New Study Shows Most Doctors Accept Gifts from Pharmaceutical Companies

Results of a recent national survey published in The New England Journal of Medicine found that the vast majority of US physicians accepted gifts from pharmaceutical companies. Of the representative sample of 3,167 physicians surveyed, 94 percent had some kind of relationship with a pharmaceutical company. Eighty-four percent reported receiving food or drink from a pharmaceutical representative, while 78 percent reported receiving free samples. Thirty-five percent reported receiving reimbursement for costs associated with professional meetings or continuing medical education, and 28 percent reported receiving payments for consulting, lectures, or enrolling patients in trials. Furthermore, pharmaceutical representatives particularly targeted some specialties: Cardiologists were more than twice as likely as family practitioners to receive payments, although family practitioners met more frequently with pharmaceutical representatives than did physicians in other specialties.

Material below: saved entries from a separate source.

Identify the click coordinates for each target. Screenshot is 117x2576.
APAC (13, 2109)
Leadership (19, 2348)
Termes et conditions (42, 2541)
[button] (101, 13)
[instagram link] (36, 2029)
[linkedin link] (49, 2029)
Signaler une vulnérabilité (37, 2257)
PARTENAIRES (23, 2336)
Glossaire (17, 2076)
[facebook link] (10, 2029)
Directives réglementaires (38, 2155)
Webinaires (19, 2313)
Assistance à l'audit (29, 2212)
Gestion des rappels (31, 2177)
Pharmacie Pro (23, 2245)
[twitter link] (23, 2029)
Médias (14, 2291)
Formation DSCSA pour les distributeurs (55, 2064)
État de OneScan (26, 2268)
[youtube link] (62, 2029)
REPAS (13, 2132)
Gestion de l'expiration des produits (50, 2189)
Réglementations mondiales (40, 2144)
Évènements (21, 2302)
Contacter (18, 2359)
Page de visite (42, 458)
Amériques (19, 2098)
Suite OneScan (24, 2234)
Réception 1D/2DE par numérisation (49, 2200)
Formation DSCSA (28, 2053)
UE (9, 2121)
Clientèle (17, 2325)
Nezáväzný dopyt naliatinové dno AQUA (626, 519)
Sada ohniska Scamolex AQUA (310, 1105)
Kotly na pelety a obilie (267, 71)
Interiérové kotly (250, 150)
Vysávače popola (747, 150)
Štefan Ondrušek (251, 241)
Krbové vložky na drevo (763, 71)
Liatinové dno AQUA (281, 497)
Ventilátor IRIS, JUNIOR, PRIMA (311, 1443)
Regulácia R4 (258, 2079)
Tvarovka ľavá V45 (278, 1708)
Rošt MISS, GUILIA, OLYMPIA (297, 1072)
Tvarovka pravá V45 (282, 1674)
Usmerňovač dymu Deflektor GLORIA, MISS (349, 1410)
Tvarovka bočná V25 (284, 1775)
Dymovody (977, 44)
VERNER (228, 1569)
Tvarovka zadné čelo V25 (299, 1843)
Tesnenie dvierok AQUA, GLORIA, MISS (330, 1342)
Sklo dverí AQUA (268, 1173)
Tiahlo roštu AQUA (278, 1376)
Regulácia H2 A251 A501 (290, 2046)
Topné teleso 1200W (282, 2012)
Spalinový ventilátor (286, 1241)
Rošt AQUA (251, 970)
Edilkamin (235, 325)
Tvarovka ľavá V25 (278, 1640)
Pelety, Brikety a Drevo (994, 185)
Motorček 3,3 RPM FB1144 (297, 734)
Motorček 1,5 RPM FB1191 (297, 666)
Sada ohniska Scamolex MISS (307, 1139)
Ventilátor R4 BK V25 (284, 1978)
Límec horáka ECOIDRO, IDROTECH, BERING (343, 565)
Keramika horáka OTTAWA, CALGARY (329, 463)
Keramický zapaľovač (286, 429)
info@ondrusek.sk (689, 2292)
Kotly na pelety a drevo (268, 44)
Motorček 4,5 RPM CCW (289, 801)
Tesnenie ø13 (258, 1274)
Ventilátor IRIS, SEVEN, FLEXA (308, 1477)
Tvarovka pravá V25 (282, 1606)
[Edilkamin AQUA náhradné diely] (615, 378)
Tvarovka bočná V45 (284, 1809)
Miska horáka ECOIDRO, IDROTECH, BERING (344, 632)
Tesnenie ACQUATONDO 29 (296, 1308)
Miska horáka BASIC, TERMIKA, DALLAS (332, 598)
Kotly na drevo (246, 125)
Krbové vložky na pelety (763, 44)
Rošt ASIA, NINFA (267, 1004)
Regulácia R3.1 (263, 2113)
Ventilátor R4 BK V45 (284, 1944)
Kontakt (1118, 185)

The pharmaceutical industry argues that giving gifts to physicians evolved as a necessary tactic in order to gain the attention of busy physicians and share information about new drugs. However, according to the activist organization, No Free Lunch, such relationships are driving the prescribing practices of physicians. In 2003, the pharmaceutical industry spent approximately $22 billion on marketing to physicians, nearly doubling the $12.1 billion spending in 1999. In response to criticism, in 2005 the industry cut back spending to $3 billion, demonstrating the potential impact of advocacy campaigns. Since the 1990s, the pharmaceutical industry has prohibited such perks as lavish trips for top prescribing doctors and in 2004 stopped paying physicians to attend industry-sponsored dinners and conferences. Additionally, the American Medical Association has also set limits to gift giving and has stipulated that all gifts, such as dinners and free drug samples, should benefit patients. However, both the pharmaceutical industry and the American Medical Association have responded to pressure by setting new guidelines for gifts. Robert Goodman, M.D., founder of No Free Lunch noted, “Gifts are gifts. Whether they benefit patients or not, they’re just freeing physicians’ other income in a way that creates indebtedness.”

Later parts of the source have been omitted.